Ce fut la sonnerie du téléphone qui fit battre son cœur ce matin-là. Elle se leva précipitamment, alla décrocher, entendit Évelyne parler nerveusement : « Désolée, flagrant délit, désignée d’office, je ne viendrai pas. À la Toussaint, je te le promets, prends bien soin de toi ma petite maman. » Voilà, c’était fini. En quelques secondes seulement, tout l’espoir qui la portait venait de s’envoler. Blanche raccrocha, revint s’asseoir sur le balcon, laissa doucement refluer la douleur, sourit. La Toussaint, c’était dans deux mois. Que sont deux mois quand on attend depuis si longtemps tous ceux qui ne reviendront plus ? L’essentiel est de savoir qu’ils vivent quelque part, qu’ils vous attendent. Ce qu’elle ne croyait pas, avant, du temps de Julien. L’École normale ne vous incline pas à croire à quelque chose après la mort. Ni les épreuves de I’enfance ni la dureté de la vie. Julien, lui, quand ils évoquaient ce sujet, disait simplement : « Je ne sais pas. » Et il ajoutait, baissant la voix : « Mais je crois au vent de toujours. »
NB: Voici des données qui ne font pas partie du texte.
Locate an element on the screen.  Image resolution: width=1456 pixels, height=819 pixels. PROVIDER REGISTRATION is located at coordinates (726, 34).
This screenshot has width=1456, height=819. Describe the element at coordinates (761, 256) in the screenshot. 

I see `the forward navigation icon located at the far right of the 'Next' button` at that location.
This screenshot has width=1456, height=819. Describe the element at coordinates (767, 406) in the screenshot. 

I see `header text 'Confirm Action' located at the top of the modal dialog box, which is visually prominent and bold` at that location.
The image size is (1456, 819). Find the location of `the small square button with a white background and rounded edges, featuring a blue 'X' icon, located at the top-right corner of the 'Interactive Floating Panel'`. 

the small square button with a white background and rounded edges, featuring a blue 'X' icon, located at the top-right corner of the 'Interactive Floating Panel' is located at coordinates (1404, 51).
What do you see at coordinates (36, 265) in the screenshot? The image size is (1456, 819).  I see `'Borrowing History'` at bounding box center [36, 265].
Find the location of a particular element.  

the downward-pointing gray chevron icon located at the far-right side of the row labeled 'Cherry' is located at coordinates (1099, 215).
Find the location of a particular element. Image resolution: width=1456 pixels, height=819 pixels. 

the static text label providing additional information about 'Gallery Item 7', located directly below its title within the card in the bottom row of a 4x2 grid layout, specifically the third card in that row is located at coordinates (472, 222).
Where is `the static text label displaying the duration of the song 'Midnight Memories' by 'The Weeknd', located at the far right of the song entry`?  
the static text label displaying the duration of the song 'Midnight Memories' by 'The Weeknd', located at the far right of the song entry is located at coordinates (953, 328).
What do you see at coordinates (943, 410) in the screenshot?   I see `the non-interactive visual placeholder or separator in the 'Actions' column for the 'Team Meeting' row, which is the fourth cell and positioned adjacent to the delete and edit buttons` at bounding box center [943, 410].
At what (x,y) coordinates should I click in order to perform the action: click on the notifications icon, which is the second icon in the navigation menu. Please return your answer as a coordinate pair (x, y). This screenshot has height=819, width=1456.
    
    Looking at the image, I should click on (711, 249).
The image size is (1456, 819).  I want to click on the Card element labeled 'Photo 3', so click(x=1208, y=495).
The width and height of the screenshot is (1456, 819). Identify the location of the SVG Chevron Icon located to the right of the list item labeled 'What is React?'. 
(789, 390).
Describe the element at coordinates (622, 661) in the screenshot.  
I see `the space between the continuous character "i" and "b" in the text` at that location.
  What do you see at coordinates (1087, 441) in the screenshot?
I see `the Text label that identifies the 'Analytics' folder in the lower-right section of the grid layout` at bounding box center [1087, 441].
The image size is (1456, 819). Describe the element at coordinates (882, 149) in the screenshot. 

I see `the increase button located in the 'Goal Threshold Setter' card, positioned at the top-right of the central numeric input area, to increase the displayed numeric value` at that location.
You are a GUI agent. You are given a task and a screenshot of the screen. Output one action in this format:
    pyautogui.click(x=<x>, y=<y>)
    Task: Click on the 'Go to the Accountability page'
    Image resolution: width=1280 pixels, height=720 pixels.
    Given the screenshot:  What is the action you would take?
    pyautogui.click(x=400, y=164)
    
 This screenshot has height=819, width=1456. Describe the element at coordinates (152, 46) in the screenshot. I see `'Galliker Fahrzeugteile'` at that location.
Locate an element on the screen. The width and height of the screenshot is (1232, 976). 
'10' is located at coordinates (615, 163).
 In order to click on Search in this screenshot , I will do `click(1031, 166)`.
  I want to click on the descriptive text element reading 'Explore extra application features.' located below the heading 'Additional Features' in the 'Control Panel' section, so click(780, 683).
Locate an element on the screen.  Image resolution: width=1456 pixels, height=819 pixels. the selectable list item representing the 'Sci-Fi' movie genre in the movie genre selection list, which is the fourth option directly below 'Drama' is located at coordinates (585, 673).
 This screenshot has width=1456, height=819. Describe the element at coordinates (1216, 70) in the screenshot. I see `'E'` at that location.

Elle avait tellement été ébranlée après sa mort, elle avait tant côtoyé la folie qu’il lui avait fallu du temps, beaucoup de temps, pour réapprendre à respirer, avant de replanter des roses, de sourire, d’espérer. Cela s’était passé à Nyons, sur la montagne de Vaux où elle était allée marcher un dimanche d’avril, et elle avait senti sur sa peau le vent de toujours. Celui dont lui avait si bien parlé Julien : la vie après la mort. Toujours, depuis toujours et pour toujours. Malgré la fragilité des roses, malgré celle de la vie des hommes, jusqu’à la fin des jours. Depuis ce dimanche-là elle avait moins peur, s’était réconciliée avec la vie, ou ce qu’il en restait.

Elle quitta le balcon, entra dans sa cuisine, fit réchauffer les ravioles, s’assit, porta lentement la fourchette à sa bouche, puis, songeant qu’Évelyne les aimait beaucoup, elle décida qu’elle referait des ravioles à la Toussaint.